TEXT SHOWN>
Question

complex numbers, znot=conjugate
z(znot)+z+znot=0

Answer 1

I found a^2+2a+b^2=0

Answer 2

maybe we can use this
\[z=a+bi =r e^{i \theta} \\ z'=a-bi=r e^{-i \theta}\]

Answer 3

they are asking for the graph of z's that satisfy the equation

Answer 4

doesn't matter what r is
any r will work
that equation you can either try to solve as a quadratic or you can try to use
\[\cos(\theta)=\frac{1}{2}(e^{i \theta} +e^{- i \theta})\]

Answer 5

well, I haven't seen this expression yet. there is no other way to solve it?

Answer 6

wait which expression?

Answer 7

e^(i*theta)

Answer 8

oh so no euler formula at all ?

Answer 9

nope

Answer 10

I started with z=a+bi

Answer 11

and expended the equation

Answer 12

what ab out cos and sin?

DATA LISTING>
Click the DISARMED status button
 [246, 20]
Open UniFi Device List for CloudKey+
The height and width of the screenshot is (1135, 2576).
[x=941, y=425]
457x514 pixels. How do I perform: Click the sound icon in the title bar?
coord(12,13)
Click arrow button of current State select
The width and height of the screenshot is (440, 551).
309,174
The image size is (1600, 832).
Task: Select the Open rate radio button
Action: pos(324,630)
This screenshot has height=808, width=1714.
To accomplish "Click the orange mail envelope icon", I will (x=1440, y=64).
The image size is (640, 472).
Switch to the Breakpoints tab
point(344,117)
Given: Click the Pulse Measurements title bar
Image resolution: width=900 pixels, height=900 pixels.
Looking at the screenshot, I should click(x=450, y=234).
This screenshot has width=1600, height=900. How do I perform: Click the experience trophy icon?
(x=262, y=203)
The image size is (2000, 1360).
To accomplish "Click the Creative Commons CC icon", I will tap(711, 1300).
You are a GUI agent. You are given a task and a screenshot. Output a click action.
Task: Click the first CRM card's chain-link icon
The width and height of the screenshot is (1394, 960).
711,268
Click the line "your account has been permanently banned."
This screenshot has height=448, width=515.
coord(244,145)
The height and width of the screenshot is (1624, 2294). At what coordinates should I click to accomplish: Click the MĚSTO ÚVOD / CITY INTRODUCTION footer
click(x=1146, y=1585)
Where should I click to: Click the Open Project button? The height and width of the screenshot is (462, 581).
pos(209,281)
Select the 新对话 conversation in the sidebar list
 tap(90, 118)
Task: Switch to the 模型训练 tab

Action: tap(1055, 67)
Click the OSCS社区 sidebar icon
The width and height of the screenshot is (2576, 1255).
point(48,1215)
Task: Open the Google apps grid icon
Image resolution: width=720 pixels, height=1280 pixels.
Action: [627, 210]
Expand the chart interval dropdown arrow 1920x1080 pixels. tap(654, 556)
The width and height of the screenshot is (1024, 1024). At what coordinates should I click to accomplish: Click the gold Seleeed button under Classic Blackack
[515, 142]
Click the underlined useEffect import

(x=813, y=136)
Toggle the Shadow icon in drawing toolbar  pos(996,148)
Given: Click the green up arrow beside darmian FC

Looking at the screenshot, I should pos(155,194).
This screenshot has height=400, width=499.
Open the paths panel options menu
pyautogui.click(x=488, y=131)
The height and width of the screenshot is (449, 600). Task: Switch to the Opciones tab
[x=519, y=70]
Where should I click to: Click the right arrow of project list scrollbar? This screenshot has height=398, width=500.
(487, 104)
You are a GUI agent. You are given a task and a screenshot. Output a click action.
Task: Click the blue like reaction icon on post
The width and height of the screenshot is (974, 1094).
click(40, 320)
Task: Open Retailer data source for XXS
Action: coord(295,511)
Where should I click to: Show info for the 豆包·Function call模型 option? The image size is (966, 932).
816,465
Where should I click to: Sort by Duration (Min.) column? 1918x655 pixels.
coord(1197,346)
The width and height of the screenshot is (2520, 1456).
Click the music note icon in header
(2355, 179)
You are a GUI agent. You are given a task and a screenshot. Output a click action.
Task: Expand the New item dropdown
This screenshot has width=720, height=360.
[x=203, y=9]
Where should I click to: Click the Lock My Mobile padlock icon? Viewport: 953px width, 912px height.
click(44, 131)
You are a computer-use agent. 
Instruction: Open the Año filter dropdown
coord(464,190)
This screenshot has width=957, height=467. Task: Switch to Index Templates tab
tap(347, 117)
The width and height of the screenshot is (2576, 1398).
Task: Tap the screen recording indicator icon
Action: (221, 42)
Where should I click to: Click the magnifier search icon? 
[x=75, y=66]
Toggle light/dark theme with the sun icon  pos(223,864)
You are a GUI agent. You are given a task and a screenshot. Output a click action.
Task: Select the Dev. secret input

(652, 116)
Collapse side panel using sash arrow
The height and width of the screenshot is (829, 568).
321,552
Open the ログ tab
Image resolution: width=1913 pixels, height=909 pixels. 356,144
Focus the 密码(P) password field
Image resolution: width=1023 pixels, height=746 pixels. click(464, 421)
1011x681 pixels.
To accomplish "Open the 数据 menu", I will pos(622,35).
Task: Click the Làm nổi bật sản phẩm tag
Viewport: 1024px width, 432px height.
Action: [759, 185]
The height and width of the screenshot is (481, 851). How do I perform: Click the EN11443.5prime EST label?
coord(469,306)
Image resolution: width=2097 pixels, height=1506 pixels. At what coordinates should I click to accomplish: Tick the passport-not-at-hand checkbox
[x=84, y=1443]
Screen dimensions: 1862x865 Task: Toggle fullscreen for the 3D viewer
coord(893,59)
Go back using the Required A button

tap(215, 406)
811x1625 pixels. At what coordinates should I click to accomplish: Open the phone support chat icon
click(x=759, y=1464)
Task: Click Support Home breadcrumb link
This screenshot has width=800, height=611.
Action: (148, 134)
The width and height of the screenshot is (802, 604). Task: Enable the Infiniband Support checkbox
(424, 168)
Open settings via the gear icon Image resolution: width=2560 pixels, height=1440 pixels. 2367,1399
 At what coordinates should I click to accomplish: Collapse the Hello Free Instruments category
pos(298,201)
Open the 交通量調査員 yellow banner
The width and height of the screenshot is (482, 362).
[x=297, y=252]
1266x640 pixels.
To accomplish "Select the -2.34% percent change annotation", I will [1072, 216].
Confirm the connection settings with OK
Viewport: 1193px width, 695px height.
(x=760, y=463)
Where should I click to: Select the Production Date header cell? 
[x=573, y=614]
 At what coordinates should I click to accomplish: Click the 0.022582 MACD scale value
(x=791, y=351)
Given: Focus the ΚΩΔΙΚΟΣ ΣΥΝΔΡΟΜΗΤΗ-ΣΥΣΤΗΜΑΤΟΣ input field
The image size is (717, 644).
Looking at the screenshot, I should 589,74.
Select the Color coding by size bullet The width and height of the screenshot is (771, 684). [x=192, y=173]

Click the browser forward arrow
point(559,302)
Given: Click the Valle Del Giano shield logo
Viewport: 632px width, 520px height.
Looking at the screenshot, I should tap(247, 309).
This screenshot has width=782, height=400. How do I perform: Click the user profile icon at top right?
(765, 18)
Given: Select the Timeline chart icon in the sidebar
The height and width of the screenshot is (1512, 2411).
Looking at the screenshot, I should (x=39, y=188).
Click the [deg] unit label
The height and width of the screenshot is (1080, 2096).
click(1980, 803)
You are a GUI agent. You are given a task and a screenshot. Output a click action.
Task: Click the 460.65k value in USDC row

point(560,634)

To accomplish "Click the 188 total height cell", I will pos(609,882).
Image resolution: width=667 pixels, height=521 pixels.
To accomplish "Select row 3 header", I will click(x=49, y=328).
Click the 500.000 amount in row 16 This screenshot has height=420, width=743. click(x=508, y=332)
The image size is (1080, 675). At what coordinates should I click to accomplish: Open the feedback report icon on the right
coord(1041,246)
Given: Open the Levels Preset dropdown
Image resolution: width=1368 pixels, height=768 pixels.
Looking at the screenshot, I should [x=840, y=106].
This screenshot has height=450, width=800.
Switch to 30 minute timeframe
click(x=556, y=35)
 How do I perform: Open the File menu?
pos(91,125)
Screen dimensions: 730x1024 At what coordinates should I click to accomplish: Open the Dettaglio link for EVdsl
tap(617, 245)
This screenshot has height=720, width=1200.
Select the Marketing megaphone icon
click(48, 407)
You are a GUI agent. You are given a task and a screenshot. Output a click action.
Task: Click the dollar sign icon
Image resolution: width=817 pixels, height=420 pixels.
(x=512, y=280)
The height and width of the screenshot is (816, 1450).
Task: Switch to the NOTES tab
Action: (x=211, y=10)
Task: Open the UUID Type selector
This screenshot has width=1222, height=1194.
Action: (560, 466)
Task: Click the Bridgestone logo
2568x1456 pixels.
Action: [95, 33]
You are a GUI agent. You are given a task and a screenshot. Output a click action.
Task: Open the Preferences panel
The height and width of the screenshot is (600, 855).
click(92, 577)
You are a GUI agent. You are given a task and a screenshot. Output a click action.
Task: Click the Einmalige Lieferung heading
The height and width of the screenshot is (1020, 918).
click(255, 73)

OBJECTIVE A>
In the forum thread on the complex-number equation, what equation does Answer 1 say was found?
OBJECTIVE B>
Resume the forum thread on the complex-number equation with the next reply after its last line.

EXERCISE RESPONSE A>
a^2+2a+b^2=0

EXERCISE RESPONSE B>
Answer 13

I didn't try the trigonometric form yet

Answer 14

\[z=r \cos(\theta)+i r \sin(\theta) \\ z'=r \cos(\theta)-i r \sin(\theta)\]
can we use this ?

Answer 15

well you will see something cool happen if you do

Answer 16

and what I mean is you will get to use pythagorean identity

Answer 17

ok, I will do it. thanks

Answer 18

you closed it
does that mean you got it?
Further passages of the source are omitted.